## INSTRUCTIONS FOR THE TASK
Report the lines of the material that carry the string "element".

## INPUT DATA
• • •

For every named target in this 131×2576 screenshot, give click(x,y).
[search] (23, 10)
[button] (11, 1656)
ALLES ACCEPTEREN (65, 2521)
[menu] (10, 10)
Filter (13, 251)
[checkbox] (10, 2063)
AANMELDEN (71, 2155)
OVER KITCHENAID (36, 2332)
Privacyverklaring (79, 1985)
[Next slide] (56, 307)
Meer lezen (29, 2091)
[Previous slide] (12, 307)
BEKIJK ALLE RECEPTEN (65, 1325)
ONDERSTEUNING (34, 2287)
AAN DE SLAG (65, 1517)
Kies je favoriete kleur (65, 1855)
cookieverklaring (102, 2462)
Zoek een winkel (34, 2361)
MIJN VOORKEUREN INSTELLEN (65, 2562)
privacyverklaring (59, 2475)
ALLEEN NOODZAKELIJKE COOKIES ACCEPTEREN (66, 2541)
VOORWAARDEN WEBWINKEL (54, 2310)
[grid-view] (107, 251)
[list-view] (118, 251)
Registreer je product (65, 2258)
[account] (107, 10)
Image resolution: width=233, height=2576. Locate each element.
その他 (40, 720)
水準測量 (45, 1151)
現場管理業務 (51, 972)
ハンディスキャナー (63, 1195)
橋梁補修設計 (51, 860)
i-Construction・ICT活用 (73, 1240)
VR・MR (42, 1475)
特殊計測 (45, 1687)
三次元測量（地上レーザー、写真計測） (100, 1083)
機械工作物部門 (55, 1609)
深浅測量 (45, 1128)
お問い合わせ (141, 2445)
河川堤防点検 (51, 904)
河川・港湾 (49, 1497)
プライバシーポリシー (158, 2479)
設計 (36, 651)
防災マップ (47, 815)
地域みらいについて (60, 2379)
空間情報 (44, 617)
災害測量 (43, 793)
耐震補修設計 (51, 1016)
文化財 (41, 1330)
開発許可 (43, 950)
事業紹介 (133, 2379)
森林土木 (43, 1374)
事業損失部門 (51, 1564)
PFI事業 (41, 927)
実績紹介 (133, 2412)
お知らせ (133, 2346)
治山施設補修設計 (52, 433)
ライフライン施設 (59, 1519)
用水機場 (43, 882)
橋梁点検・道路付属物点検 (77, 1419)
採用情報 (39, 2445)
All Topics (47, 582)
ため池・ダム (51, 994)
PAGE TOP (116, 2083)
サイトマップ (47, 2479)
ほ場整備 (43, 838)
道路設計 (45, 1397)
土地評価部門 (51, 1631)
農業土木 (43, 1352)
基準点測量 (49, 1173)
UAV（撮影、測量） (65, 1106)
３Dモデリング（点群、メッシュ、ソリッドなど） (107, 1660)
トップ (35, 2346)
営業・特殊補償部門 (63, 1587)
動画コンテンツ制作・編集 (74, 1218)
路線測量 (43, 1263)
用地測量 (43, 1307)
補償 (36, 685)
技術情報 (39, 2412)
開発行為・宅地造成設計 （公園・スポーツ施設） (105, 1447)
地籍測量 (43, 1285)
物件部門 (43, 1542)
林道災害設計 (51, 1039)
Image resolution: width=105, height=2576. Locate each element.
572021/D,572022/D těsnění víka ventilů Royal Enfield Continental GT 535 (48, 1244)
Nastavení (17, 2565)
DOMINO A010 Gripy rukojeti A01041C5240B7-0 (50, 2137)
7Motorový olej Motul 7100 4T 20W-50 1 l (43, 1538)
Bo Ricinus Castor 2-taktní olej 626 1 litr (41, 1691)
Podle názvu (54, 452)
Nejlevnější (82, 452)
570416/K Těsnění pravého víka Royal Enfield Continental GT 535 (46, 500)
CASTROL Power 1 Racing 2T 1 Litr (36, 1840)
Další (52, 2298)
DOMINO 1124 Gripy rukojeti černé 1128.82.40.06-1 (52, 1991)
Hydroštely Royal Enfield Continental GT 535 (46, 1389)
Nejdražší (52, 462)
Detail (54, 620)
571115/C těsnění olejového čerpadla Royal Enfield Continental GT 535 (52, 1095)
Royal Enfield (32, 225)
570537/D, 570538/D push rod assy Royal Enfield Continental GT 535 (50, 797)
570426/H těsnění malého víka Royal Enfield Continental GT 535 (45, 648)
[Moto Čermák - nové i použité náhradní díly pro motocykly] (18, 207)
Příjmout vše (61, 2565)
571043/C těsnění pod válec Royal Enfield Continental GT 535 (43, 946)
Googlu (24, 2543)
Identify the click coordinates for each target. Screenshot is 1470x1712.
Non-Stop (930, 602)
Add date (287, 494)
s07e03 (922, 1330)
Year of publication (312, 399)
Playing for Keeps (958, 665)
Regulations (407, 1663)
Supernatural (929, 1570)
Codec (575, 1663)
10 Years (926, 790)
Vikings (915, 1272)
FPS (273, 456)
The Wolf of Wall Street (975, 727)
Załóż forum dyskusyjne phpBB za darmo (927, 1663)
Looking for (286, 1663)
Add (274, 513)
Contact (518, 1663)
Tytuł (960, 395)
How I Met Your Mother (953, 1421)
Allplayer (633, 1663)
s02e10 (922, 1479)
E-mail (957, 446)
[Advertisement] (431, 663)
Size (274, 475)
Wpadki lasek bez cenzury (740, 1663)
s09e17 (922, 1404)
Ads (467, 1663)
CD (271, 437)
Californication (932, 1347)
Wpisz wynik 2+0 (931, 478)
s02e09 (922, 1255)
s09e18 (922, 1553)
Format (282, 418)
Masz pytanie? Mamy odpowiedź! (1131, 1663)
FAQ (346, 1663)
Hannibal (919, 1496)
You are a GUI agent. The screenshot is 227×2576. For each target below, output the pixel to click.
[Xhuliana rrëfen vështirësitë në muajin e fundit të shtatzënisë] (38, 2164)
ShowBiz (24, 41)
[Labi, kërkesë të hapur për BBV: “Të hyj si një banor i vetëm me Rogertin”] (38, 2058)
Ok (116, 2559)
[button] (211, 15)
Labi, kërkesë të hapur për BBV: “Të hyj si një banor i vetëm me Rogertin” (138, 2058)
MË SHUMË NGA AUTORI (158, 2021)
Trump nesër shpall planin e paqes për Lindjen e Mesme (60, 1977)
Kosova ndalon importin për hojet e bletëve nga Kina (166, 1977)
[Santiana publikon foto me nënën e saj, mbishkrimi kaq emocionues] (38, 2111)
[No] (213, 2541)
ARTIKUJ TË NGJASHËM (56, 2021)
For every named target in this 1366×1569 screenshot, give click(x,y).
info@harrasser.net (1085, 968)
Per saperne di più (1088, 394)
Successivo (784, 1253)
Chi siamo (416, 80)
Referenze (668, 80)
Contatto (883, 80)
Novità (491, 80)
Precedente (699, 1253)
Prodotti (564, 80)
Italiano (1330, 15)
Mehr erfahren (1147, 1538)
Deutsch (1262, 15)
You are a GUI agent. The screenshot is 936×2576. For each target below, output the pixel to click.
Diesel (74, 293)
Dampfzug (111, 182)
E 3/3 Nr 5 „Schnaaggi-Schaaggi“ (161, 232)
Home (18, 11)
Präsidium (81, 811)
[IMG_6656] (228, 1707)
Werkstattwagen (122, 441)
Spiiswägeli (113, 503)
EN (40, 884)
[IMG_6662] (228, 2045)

• • •

## REPLY TO THE EXERCISE
Image resolution: width=233, height=2576. Locate each element.
Image resolution: width=105, height=2576. Locate each element.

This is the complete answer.